O governador da Bahia, Jerônimo Rodrigues (PT), comentou nesta quarta-feira, 26, o início do cumprimento da pena do ex-presidente Jair Bolsonaro, que foi encaminhado ao regime fechado após decisão do ministro Alexandre de Moraes, do Supremo Tribunal Federal, na terça-feira, 25. Para o petista, a medida representa uma resposta do Estado brasileiro a práticas que, segundo ele, atentaram contra a democracia.
“Ninguém vai ficar impune, em algum momento a conta vem”, afirmou Jerônimo durante coletiva de imprensa realizada no lançamento da Operação Verão 2025/2026, em Salvador. O governador destacou que o país vive um processo de fortalecimento institucional e que o caso de Bolsonaro segue os trâmites legais.
Jerônimo reforçou críticas às condutas observadas no governo do ex-presidente e disse que o Brasil não pode tolerar ações de ameaça à ordem democrática. “Quem mexe com recursos públicos de forma indevida, quem adota práticas como as feitas no governo passado, criando um ambiente de ameaça à democracia, tem que responder. Todo esse movimento que foi feito de ameaçar de morte um presidente da República, um vice-presidente e um ministro do Supremo é muito grave”, declarou.

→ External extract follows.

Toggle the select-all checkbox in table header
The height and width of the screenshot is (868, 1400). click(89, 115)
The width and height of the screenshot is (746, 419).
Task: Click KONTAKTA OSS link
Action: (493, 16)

O governador também aproveitou para criticar grupos que, segundo ele, minimizaram os riscos institucionais nos últimos anos. “Espero que a turma do ‘tanto faz’ na Bahia entenda o que aconteceu. Não é tanto faz. Havia intenção, havia planejamento, e quem segue líderes que disseminam perversidade contra a democracia precisa rever seus atos”, afirmou.
Jerônimo reiterou que a condenação do ex-presidente ocorreu dentro da legalidade. “Nossa democracia é muito jovem, mas muito firme. Então está se pagando o que se deve”, completou.